Try it ▸
Some lines below hold "size". Pick them out and copy them.

Source information ▸

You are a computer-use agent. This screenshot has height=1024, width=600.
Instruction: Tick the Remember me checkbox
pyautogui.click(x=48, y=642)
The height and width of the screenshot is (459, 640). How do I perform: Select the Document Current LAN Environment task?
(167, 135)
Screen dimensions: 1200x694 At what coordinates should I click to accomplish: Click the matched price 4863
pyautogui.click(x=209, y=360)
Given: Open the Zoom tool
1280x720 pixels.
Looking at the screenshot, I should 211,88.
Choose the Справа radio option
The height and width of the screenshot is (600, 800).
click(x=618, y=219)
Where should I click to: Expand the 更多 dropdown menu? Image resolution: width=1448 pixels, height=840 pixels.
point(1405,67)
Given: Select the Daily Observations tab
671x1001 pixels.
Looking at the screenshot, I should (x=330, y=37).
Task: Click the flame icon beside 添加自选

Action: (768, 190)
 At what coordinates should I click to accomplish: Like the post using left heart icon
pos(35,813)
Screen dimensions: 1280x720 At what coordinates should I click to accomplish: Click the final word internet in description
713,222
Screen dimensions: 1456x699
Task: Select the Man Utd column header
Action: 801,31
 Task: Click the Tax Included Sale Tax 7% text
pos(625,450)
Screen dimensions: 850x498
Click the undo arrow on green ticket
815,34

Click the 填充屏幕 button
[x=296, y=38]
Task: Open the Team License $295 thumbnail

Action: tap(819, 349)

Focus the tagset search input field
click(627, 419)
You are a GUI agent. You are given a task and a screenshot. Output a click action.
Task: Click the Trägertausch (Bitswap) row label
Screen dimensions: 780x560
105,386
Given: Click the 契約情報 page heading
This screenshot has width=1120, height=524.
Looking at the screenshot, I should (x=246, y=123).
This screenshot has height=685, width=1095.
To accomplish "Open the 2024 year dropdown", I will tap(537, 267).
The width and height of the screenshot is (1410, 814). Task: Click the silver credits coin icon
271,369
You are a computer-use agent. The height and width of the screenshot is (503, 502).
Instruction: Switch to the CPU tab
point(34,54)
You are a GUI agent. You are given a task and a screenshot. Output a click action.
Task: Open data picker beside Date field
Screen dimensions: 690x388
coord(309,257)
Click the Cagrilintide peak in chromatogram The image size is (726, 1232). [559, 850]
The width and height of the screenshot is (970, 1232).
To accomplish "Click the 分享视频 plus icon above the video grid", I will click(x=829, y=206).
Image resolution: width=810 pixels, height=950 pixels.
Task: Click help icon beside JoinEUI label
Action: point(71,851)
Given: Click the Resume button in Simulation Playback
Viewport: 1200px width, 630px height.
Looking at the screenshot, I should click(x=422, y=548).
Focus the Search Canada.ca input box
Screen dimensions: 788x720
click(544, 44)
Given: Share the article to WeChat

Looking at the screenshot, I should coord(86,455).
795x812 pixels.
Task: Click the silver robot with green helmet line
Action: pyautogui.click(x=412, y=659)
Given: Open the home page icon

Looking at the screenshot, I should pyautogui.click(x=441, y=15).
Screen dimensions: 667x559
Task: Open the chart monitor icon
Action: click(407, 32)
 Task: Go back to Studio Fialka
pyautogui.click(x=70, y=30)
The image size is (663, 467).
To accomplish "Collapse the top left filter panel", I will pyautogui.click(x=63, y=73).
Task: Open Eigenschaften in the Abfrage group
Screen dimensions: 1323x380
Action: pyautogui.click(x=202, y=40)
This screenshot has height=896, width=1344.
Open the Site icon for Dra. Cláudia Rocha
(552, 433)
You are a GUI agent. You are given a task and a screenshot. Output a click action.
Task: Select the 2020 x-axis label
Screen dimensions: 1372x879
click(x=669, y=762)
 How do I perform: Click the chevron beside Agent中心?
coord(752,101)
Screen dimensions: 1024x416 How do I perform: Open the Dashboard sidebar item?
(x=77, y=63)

Output below ▸
Click the Cagrilintide peak in chromatogram The image size is (726, 1232). [559, 850]
The image size is (663, 467).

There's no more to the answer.